THE LOST NATURE, WORKS FROM THE VIDEOBRASIL HISTORICAL COLLECTION
Curated by Gabriel Bogossian
In 1958, the Cuban poet José Lezama Lima published the first of two essays where the same fragment by Blaise Pascal –Once true nature is lost, anything can be nature– resonates as a statement on the illuminative role of poetry and its capacity of producing an image of the lost nature. Evoking Lezama Lima's reflection, The Lost Nature brings together works that, under different strategies, approach image production as a gesture of devolution of something long forgotten or lost –as a moment when the world, even after being lost, can once again reappear.
Participating artists and featured works:
Ximena Garrido-Lecca, Contornos (2014)
Vincent Carelli, O espírito da TV (1990)
Laura Huertas Millán, Journey to a land otherwise known (2011)
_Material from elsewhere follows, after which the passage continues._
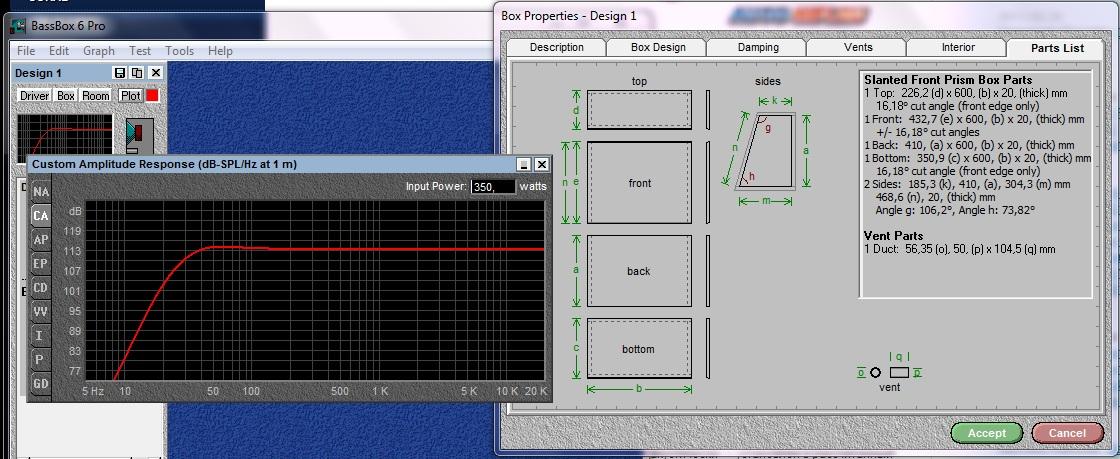Select the CD graph side tab

click(x=41, y=288)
Andrés Bedoya, Jugando (2015)
Gabriel Bogossian (Rio de Janeiro, 1983) is deputy curator of Associação Cultural Videobrasil since 2016 and independent editor and translator. Since 2015 he has researched the representation of indigenous peoples in Brazil, integrating the production of images of contemporary art, journalism, and social movements. Bogossian curated the exhibitions Nada levarei quando morrer, aqueles que me devem cobrarei no inferno (Galpão VB, São Paulo, 2017), O museu inexistente n.1 (Funarte, São Paulo, 2017), project developed with the artist Victor Leguy, Tomorrow Everything will be Alright (Galpão VB, São Paulo, 2016), solo show by Akram Zaatari, Cruzeiro do Sul (Paço das Artes, São Paulo, 2015), and Transperformance 3: Corpo estranho (Oi Futuro, Rio de Janeiro, 2014), with Luisa Duarte. He contributes to Traço, Artelogie and BRAVO! magazines, and translated into Portuguese Americanism and Fordism, by Antonio Gramsci (Editora Hedra, 2008), and the novel Quiet Chaos, by Sandro Veronese (Editora Rocco, 2007), among others.